Abstract
An analysis is made of the planetary-scale response of the atmosphere to the kinematic effects of orographic forcing by, in particular, the Tibetan Plateau-Himalayan Mountain complex. Theoretical scaling arguments are used to deduce a critical mountain height hc beyond which the component of flow around will dominate that over the orography. The hc is proportional to the meridional scale of the orography and depends on latitude, For north–south scales appropriate for the Himalayas hc ∼ 1.5 km which is much less than the actual height of 3706 m when resolved with tour zonal planetary waves, with the implication that the “around” component will dominate.

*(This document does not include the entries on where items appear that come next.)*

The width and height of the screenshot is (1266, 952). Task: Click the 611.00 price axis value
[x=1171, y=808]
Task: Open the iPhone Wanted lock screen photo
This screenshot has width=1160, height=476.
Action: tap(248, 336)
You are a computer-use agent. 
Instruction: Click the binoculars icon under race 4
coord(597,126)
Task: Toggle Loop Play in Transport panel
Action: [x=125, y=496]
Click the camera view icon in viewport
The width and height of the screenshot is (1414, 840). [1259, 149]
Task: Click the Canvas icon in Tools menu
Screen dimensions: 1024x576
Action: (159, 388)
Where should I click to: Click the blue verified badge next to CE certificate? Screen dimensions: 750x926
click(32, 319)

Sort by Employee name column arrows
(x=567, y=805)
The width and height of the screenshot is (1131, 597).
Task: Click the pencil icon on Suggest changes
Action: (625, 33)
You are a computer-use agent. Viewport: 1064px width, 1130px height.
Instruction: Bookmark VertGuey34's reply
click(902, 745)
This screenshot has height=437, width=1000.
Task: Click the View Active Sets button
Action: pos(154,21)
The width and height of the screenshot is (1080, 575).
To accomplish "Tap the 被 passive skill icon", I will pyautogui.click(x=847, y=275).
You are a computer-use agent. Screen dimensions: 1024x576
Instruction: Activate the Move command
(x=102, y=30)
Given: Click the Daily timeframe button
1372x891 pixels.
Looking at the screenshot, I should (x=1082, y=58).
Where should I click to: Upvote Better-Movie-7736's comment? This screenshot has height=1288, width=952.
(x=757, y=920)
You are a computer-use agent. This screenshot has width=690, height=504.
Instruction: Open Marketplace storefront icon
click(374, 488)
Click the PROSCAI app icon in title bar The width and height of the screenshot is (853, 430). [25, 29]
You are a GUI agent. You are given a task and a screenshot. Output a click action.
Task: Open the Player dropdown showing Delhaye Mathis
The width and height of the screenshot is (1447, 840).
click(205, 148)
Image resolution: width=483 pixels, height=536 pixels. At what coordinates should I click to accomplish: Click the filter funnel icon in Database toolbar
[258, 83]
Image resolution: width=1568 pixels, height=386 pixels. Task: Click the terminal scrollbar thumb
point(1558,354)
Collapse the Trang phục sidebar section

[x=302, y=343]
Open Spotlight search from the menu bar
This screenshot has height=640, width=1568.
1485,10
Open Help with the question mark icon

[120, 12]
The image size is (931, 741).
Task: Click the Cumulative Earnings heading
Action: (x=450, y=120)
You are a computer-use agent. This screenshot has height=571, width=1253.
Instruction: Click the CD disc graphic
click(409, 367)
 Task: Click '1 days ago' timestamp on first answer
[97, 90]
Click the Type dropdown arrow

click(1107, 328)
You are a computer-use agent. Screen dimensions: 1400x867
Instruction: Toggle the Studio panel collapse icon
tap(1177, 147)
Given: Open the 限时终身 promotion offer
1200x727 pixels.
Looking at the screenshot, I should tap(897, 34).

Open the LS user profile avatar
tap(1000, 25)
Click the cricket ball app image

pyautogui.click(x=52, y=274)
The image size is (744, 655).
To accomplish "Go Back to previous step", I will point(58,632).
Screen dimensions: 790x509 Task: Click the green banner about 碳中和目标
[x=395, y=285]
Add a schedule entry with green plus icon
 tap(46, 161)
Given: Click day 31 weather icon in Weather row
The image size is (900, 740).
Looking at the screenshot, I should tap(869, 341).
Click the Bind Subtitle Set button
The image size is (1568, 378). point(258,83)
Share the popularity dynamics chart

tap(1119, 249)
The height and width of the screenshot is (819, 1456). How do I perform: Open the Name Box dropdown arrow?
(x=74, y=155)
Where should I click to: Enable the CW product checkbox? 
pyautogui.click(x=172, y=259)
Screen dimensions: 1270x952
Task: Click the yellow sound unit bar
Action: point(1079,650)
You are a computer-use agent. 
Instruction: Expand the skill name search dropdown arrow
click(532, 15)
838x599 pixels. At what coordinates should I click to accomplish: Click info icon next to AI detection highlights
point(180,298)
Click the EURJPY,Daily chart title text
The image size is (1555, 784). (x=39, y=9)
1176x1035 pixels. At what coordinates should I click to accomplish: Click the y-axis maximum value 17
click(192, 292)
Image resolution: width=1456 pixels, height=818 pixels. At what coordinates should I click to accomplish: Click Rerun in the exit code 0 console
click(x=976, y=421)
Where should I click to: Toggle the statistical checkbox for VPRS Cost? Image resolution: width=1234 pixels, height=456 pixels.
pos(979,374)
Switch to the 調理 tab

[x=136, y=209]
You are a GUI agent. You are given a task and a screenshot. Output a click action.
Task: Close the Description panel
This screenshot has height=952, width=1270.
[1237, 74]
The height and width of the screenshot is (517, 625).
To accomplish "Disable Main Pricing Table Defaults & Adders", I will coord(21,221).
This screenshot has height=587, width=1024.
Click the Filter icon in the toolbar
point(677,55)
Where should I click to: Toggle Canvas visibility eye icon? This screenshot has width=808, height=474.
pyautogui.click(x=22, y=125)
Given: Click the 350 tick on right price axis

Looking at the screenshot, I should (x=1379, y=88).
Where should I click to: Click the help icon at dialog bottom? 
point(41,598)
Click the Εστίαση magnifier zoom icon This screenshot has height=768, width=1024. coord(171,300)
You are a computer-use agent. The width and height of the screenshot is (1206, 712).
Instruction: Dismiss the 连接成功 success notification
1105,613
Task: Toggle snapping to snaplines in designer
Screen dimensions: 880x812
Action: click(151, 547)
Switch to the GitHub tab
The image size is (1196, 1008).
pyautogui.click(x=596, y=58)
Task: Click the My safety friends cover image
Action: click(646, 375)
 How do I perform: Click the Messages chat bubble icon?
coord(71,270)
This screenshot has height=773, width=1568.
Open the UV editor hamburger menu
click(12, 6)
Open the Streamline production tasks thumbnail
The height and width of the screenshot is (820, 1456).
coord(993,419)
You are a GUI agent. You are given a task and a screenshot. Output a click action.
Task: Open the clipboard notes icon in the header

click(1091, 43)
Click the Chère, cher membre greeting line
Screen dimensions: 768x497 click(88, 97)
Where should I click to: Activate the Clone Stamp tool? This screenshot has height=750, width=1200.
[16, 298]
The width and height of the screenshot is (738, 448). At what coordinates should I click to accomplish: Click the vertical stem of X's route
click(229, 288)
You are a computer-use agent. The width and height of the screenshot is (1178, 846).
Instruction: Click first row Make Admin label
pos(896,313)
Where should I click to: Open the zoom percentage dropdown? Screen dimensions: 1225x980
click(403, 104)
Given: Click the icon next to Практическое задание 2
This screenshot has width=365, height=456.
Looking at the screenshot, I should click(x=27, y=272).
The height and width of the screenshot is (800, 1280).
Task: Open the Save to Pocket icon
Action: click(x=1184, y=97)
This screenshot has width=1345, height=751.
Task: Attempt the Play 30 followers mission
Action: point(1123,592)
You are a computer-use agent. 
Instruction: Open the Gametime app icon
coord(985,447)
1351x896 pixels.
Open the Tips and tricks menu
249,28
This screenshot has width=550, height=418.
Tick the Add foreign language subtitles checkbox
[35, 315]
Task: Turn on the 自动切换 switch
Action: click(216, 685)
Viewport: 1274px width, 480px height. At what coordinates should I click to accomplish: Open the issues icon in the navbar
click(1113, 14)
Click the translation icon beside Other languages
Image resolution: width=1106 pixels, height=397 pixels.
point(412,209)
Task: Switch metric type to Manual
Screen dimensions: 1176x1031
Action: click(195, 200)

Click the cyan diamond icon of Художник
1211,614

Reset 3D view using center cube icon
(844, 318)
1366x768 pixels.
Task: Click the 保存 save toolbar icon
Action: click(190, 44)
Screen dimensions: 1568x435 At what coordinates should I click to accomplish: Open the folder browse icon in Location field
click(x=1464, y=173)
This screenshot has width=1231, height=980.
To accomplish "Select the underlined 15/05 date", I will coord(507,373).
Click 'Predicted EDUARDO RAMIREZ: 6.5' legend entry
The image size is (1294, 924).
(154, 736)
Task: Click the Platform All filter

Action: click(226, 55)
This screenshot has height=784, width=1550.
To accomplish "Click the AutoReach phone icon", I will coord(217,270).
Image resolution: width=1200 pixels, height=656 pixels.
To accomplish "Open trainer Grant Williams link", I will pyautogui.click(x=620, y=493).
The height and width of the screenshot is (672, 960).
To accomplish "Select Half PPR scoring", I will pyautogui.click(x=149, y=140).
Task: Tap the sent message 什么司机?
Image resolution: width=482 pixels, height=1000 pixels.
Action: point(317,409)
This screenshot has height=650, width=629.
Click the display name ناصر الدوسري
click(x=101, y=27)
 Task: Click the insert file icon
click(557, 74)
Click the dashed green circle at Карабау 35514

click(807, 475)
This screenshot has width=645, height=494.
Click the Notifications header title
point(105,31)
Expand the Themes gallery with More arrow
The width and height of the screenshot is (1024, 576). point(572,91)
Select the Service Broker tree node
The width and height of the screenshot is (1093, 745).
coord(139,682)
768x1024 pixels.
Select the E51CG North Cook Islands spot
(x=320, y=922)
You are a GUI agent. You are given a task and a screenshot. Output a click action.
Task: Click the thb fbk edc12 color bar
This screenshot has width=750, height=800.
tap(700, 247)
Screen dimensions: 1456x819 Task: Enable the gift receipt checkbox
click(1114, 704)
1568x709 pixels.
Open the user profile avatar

A steady-state planetary wave model which has a full kinematic nonlinear lower boundary condition is used to simulate the response to the eastern orography whose height has been multiplied by factors ranging from 0.1 to 2.0. Although the mountain configuration was fixed, the locations of the simulated perturbation highs and lows change substantially in such a way that the total flow increasingly adjusts to go around the high orography as the mountain heights are increased. This effect limits the total vertical motion induced by the orography and thus the amplitudes of the forced planetary waves increase at a rate much less than expected from linear theory. Neglected nonlinear terms in the model are shown to be relatively small in all cases. For shallow mountains the maximum response occurs at the latitude of the mountain (35°N) but both the maximum response and the maximum zonal mean poleward heat flux by the simulated waves are shifted poleward to ∼55°N for orography >1500 m high, consistent with the observed location of the wintertime stationary waves in the Northern Hemisphere. Overall, results support the expectations from scaling considerations and show that linear theory may be reasonably applied for Himalayan orography up to ∼1 km high when resolved on planetary scales, but the “around” component dominates the “over” component when the orography exceeds 1.5 km, as is the case in actuality. The around component should also dominate for the Greenland plateau and Antarctica but the effects are more equivocal for the Rockies which are only ∼1 km high when resolved with planetary scales while hc ∼ 1.5 km.